Los jesuitas se niegan a abandonar la Sierra Tarahumara a una semana del asesinato de dos sacerdotes
Misa de cuerpo presente para los dos jesuitas asesinados en Chihuahua. Foto: Luis Torres/EFE.

La orden jesuita que trabaja en la Sierra Tarahumara seguirá trabajando en la zona a pesar del asesinato de dos de sus sacerdotes el pasado lunes 20 de junio y exigen a las autoridades celeridad para capturar a José Noriel Portillo Gil, conocido como “El Chueco”, quien ha sido señalado como el presunto perpetrador del crimen.

Santiago Aguirre, director del Centro de Derechos Humanos Miguel Agustín Pro Juárez (Centro Prodh), destacó el papel de la orden jesuita en la Sierra tarahumara, una zona olvidada por las autoridades, señaló, lo que ha permitido el empoderamiento de organizaciones delictivas y criminales como “El Chueco”.

“Los jesuitas han decidido seguir en la zona, nadie se va, y no van a abandonar a las comunidades”, dijo Aguirre en entrevista con la periodista Carmen Aristegui la mañana de este lunes 27 de junio. “Y frente a un Estado que en una semana no ha podido capturar al perpetrador hay que levantar la visibilidad de su seguridad y de su determinación de seguir en esa región”.

Fue hace una semana cuando se registró el asesinato de los sacerdotes Javier Campos Morales y Joaquín César Mora Salazar, así como del reconocido guía turístico Pedro Palma. Todos ellos fueron privados de su vida presuntamente por “El Chueco” en una iglesia de la localidad de Cerocahui en el municipio de Urique, Chihuahua.

El Centro Prodh es una de las principales organizaciones defensoras de derechos humanos de la orden jesuita. Por eso Aguirre ha levantado la voz para exigir justicia por los sacerdotes asesinados y por el guía turístico. Para el especialista, son tres los factores que derivaron en la ocurrencia de este crimen: la militarización de la extrategia de la seguridad pública; la falta de coordinación entre autoridades para capturar a “El Chueco”, quien ya había sido señalado por cometer otros delitos con anterioridad; y la falta de fortalecimiento de las policías estatales y municipales de Chihuahua.

“Las cosas no van bien en seguridad, tienen que revisarse y esa es una realidad. Lo primero es que la estrategia en este sexenio ha sido en extremo centralista, se ha descuidado el fortalecimiento de las policías estatales, de las policías municipales. En segundo lugar es claro que el énfasis en la militarización de la seguridad, el haber creado una guardia nacional que se anunció como civil pero que hoy es un cuerpo castrense de hecho no está resolviendo nuestros problemas.
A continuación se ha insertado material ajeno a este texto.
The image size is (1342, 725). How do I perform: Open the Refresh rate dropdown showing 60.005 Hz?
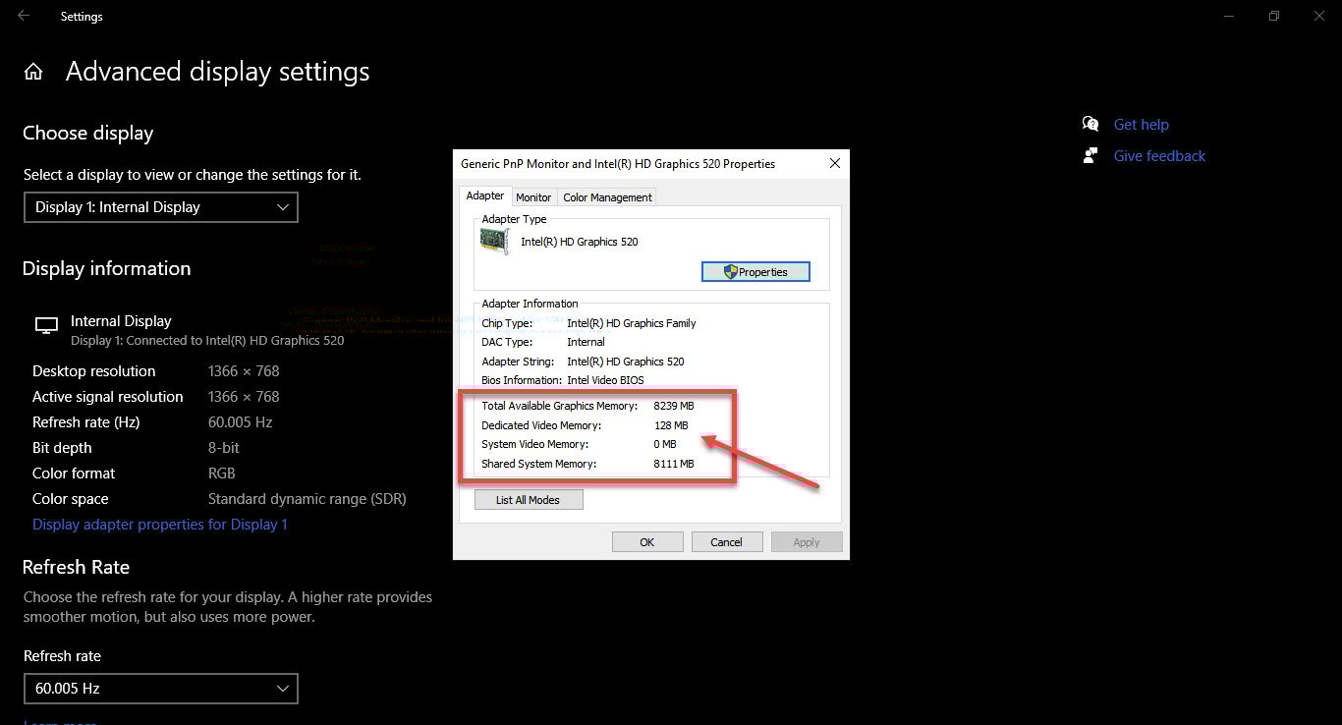160,689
Y en tercer lugar hay un componente esencial que es la muy notable ausencia de la Fiscalía General de la República (FGR) en la articulación de una política criminal”, señaló Aguirre.

El experto lamentó que el gobierno federal actual no mantiene comunicación con especialistas en temas de seguridad, universidades, organizaciones sociales y asociaciones religiosas, quienes podrían aportar ideas para combatir la inseguridad en México.

“Eso está siendo parte del problema, hay una sola perspectiva y no se están abriendo espacios para recoger otros planteamientos, posturas, críticas, iniciativas de actores que podrían sumar en este tema que es nuestro gran problema nacional”, concluyó Aguirre.